---- DATASET RECORDS
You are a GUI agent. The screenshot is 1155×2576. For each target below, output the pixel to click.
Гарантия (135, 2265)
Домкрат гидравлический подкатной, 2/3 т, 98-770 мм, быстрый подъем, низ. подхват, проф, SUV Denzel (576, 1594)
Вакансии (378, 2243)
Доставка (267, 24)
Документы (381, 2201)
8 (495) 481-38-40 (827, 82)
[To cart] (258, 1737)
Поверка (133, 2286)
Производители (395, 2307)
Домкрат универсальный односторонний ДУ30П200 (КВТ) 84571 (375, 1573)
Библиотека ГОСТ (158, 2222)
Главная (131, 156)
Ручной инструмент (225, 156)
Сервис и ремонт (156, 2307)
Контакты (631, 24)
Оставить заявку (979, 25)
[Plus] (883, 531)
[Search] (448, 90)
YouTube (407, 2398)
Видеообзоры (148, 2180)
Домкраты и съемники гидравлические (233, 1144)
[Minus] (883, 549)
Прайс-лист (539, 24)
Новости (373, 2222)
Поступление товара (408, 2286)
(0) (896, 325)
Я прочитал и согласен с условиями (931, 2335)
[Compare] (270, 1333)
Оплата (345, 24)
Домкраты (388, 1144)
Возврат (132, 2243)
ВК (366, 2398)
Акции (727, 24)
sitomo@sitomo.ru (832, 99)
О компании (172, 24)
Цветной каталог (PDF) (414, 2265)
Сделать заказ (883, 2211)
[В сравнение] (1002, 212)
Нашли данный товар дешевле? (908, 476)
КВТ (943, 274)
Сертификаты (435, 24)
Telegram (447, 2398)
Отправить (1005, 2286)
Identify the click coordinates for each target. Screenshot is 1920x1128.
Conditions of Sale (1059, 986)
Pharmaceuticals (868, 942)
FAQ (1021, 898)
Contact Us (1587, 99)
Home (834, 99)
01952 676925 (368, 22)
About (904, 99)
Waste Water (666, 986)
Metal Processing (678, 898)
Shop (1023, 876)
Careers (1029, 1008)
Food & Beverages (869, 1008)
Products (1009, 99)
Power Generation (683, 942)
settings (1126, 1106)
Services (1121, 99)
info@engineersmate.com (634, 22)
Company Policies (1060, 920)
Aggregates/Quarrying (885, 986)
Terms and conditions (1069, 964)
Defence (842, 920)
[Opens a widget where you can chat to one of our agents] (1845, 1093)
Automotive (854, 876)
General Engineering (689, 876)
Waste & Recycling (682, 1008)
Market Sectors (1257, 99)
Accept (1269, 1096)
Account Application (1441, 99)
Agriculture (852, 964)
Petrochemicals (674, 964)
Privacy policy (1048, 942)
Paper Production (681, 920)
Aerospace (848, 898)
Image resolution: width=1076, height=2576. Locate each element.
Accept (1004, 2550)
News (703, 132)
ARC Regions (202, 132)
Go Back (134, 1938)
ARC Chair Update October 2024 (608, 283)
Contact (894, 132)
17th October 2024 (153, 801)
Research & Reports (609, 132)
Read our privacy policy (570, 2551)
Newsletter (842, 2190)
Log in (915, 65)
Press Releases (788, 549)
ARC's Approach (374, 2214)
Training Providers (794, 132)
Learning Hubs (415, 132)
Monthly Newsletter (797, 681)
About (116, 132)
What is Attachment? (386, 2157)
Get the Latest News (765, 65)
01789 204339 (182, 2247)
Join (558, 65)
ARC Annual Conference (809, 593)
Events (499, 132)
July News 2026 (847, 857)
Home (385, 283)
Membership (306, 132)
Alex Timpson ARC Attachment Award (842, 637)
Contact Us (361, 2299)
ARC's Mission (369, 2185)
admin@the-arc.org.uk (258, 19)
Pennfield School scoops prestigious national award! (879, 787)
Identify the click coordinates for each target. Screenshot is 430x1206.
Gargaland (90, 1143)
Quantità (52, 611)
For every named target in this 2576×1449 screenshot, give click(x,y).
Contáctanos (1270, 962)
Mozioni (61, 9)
--------
# TASK DIRECTIONS
Every line above that includes the string "each" needs to be copied.

# WRITTEN SOLUTION
You are a GUI agent. The screenshot is 1155×2576. For each target below, output the pixel to click.
Identify the click coordinates for each target. Screenshot is 1920x1128.
Image resolution: width=1076, height=2576. Locate each element.
Identify the click coordinates for each target. Screenshot is 430x1206.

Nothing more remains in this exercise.